Ocasio-Cortez was more explicit.

“I don’t think we lose elections by addressing climate change,” she said. “I don’t think we ever have, and I don’t think we ever will.”

Banks said the approach of the Green New Deal to “throw the kitchen sink” at fighting climate change pressures Republicans, especially in suburban districts and coastal ones exposed to sea-level rise.

“If you are looking at developing a national climate policy, there are components of the Green New Deal I would support in principle,” he said. “The majority of their climate policy reflects a centrist position.”

For example, Banks and other Republicans said members could use a potential infrastructure bill to implement some of the proposal’s goals.

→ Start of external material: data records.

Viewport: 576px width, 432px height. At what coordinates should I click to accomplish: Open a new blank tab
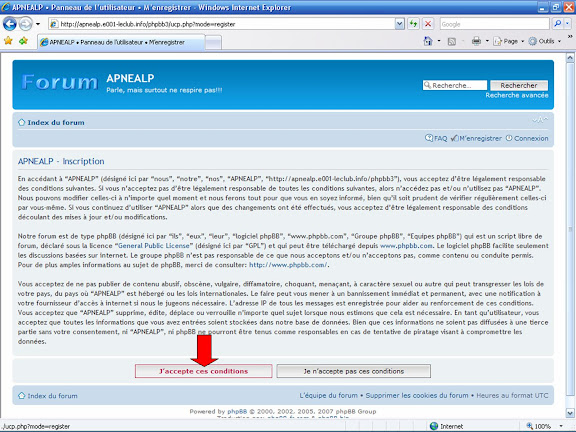pyautogui.click(x=213, y=43)
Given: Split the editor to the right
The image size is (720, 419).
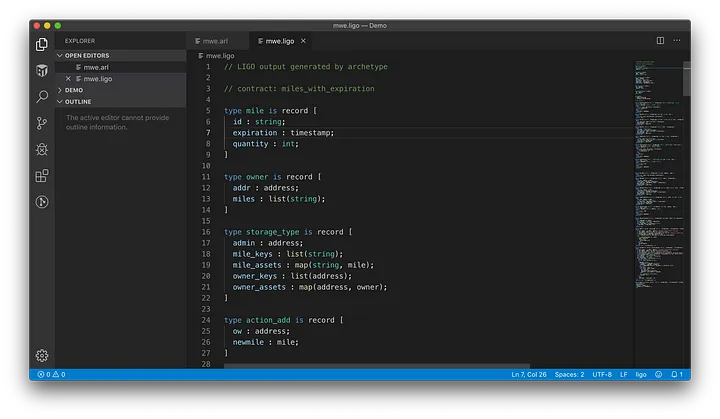Looking at the screenshot, I should click(660, 41).
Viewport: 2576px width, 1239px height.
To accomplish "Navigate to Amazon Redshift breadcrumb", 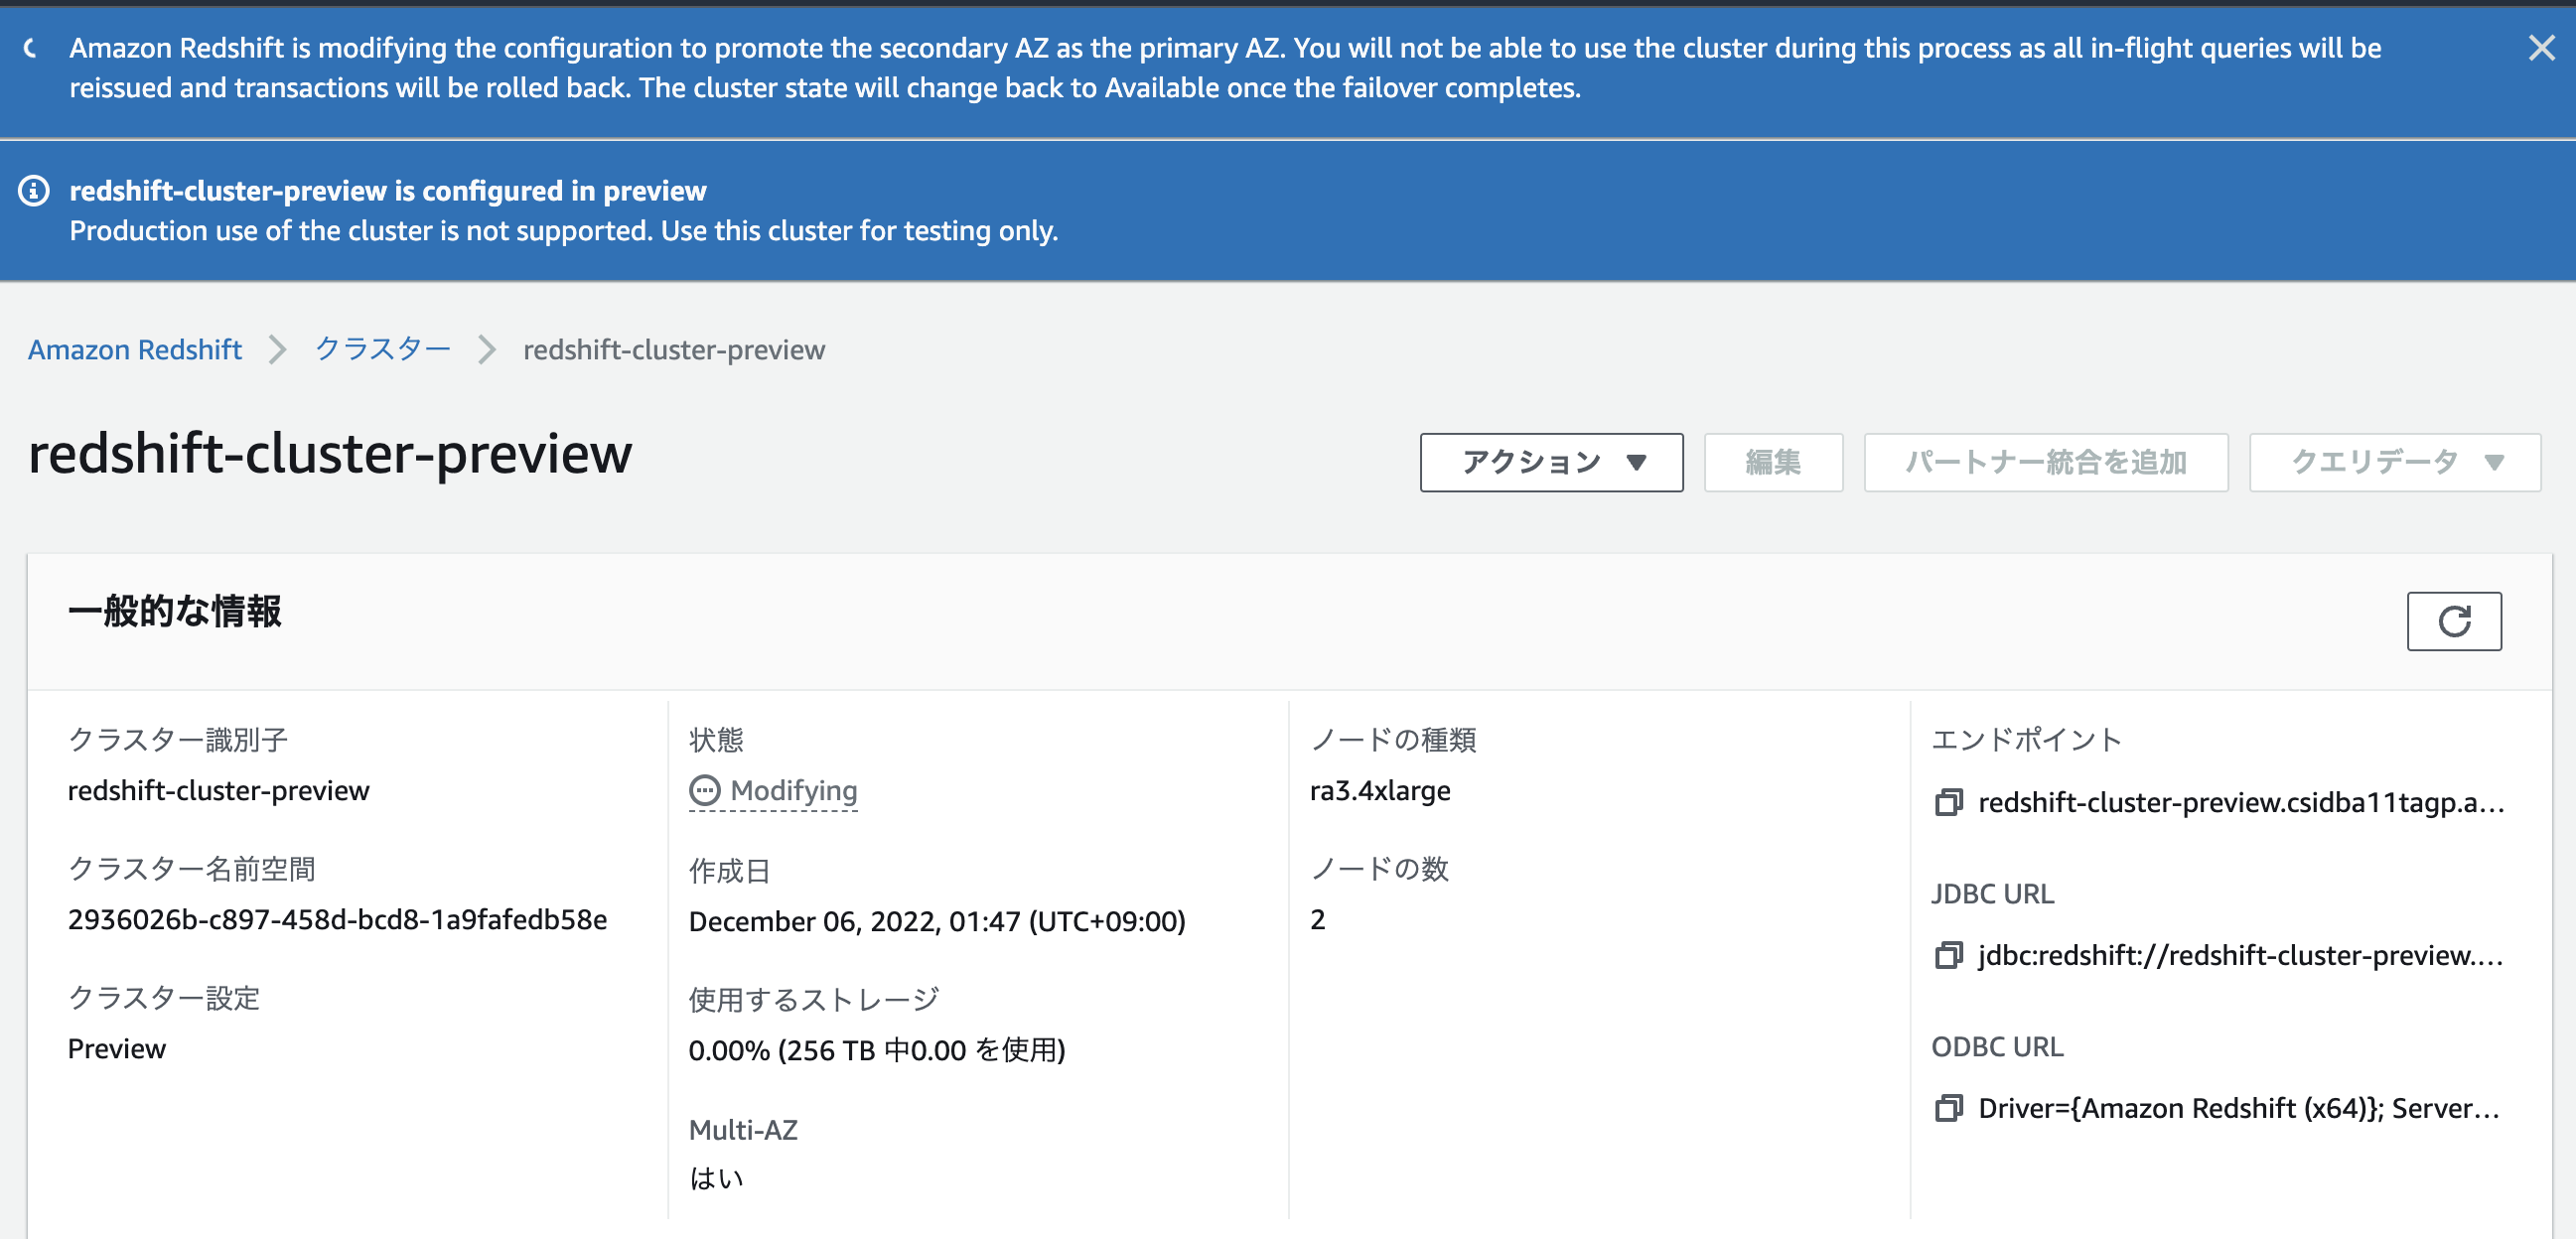I will tap(134, 349).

Possible measures could include: improving energy efficiency in publicly funded projects, modernizing the electricity grid to accommodate the use of more wind and solar, rebuilding transmission and distribution lines to make them more resilient to severe weather events and wildfires, and accelerating the deployment of electric vehicle charging stations.

Republicans also generally support spending on research and development, and could do more.

Congress by bipartisan margins has provided the Energy Department’s Advanced Research Projects Agency-Energy, or ARPA-E, with record funding during the Trump administration.

ARPA-E is a program that funds innovations in energy technology that are too early for private sector-investment, such as improvements in battery storage and floating offshore wind turbines.

Rep. Greg Walden of Oregon, the top Republican of the Energy and Commerce committee, promised last week during a hearing focused on climate change to cooperate on “a bipartisan path forward to tackle this important issue that confronts not just our nation, but the world.”

He said a “longer conversation about the Green New Deal is necessary” and outlined potential areas of cooperation, such as measures to boost zero-carbon advanced nuclear energy, a far-off technology that supporters say is more viable because it’s smaller, containing less fuel and energy, and would operate with less risk of accidents.

Republicans are also eyeing more funding and incentives for carbon capture research and development that could trap emissions at fossil fuel or industrial plants, and store it under ground.

Barrasso introduced a bipartisan bill Thursday that would require the government to facilitate the construction of pipelines to transport the captured emissions so it could be used for commercial purposes, which would help the technology be more economically viable.

The Green New Deal leaves the door open for carbon capture — and nuclear — to contribute to a “net-zero” emissions future, after some initial doubts that it would.

While these innovations are a key component of avoiding the worst climate outcomes, they don’t go far enough, the United Nations’ climate change panel said in a report last year.

In the U.N.’s estimation, the solution includes putting a price on carbon dioxide emissions, a linchpin policy that most economists view as the most efficient way to combat climate change

The Green New Deal does not mention carbon pricing, leaving an opening for centrist Republicans such as Reps. Francis Rooney of Florida and Brian Fitzpatrick of Pennsylvania who have co-sponsored carbon tax legislation.

“We should entertain the competition of ideas, not duck it, and engage substantively because this is ground that conservatives can win on,” said former Rep. Bob Inglis, founder of republicEn.org, and a former six-term congressman from South Carolina.